Outra identidade é que ambos foram os primeiros de sua espécie: Carter o primeiro sulista a ter como candidato democrata o apoio do movimento negro e também o primeiro sulista a ser eleito Presidente, pelo menos desde a Guerra da Sucessão, mais de cem anos antes; e Obama o primeiro negro a ocupar a Presidência.
Os antecessores de ambos estiveram metidos em muitas intervenções e várias guerras. Dos Presidentes republicanos, o segundo George Bush no Afeganistão e no Iraque, o primeiro Bush na Guerra do Kuwait contra o Iraque; Richard Nixon e seu Vice e breve sucessor Gerald Ford no Vietnam. Dos antecessores democratas, Bill Clinton intrveio na antiga Iugoslávia, Lyndon Johnson no Vietnam e John Kennedy tentou invadir Cuba – isso para ficarmos apenas nos episódios maiores do último meio século.
Carter não só não invadiu país nenhum, como promoveu a paz entre Israel e o Egito. Obama, agora, reconcilia os Estados Unidos com Cuba e até assina um acordo nuclear com o Irã.
Com o Brasil do regime militar Carter teve dois problemas mais sérios, mas nunca interveio.
O governo do Presidente Geisel firmou com a então Alemanha Ocidental um grande acordo nuclear que os Estados Unidos temiam e não queriam, na suposição de que qualquer projeto nuclear de fins pacíficos abre também as portas à bomba atômica. Um acordo muito menor com a mesma Alemanha, vinte anos antes, no segundo governo Vargas, apenas para a compra de equipamentos de pesquisa, levou os Estados Unidos em 1954 a conseguirem o confisco desses equipamentos no porto de Hamburgo, onde seriam embarcados para o Brasil. Nos anos 70, o governo Carter não gostou, mas não interveio.
O segundo problema foi o dos direitos humanos. Carter mandou ao Brasil sua mulher, Rosalyn, que teve conversas ásperas com Geisel e ouviu denúncias até do Cardeal Arns. Ao contrário da diplomacia inglesa, muito mais sofisticada, a diplomacia americana não entendeu que Geisel lutava contra a tortura e corria riscos tanto nessa luta quanto ao empenhar-se em seu projeto de abertura. A pretexto da questão dos direitos humanos, mas no fundo por causa do acordo nuclear com a Alemanha, o Departamento de Estado norte-americano decidiu suspender verbas de um programa de assistência militar ao Brasil.

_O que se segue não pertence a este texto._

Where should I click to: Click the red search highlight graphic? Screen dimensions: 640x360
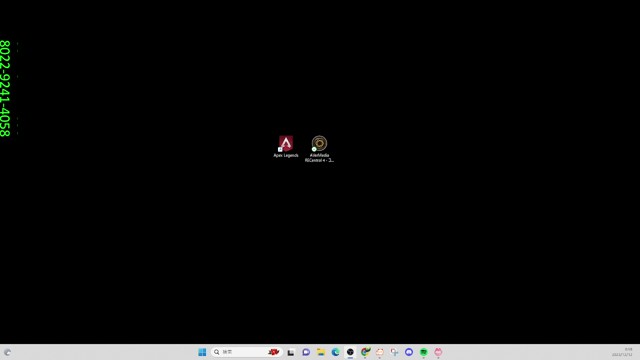point(274,352)
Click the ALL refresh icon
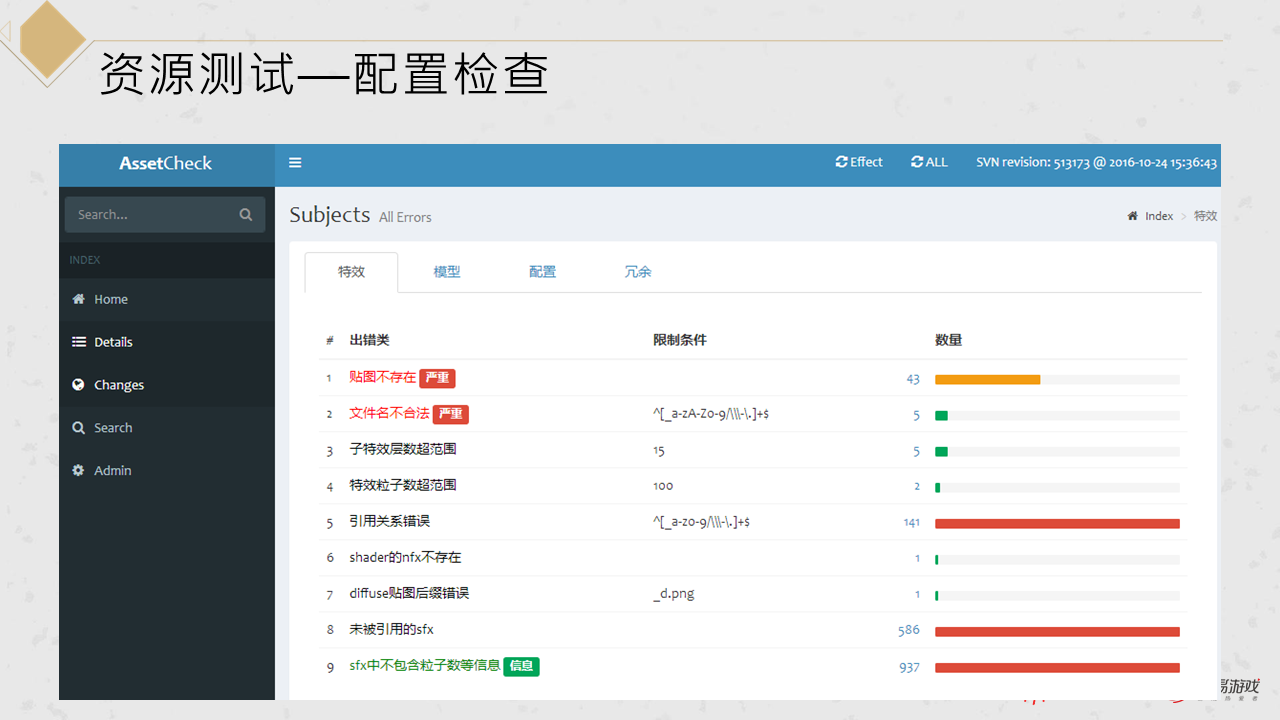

Geisel aproveitou para romper o Acordo Militar Brasil-Estados Unidos, que vigorava desde a década de 1950. De novo Carter não interveio.
Se fosse reeleito em 1980, Carter poderia ter conduzido os Estados Unidos e a parcela enorme da política mundial que eles controlavam sem a mesma entrega de seu sucessor Ronald Reagan ao arrastão neoliberal que começava a assolar o mundo. Mas foi derrotado, nas eleições de 1980, pelo fracasso de sua tentativa de acabar pacificamente com a invasão da embaixada nos Estados Unidos no Irã e o longo sequestro de uma porção de americanos por um bando de fanáticos. Paradoxalmente, esses fanáticos deram a vitória, nas eleições norte-americanas, à corrente que seria a de seus maiores inimigos e a sanções contra o Irã que só agora, com Obama, podem estar chegando ao fim.
O fim próximo de Jimmy Carter, anunciado serenamente por ele mesmo, suscita o reexame da história do último meio século e do papel nela desempenhado pelos homens que a lideraram. O reacionarismo que derrotou Carter em 1980 já não pode atingir o destino pessoal de Obama, que cumpre seu segundo mandato presidencial e não tem mais o direito de disputar qualquer eleição. Mas coloca no caminho de sua sucessão um grande número de republicanos retrógrados à frente dois quais aparece nas pesquisas o empresário Donald Trump, que consegue a façanha de ser pior até que o segundo Bush, o pior Presidente, segundo todos os estudos, em mais de duzentos anos de história dos Estados Unidos.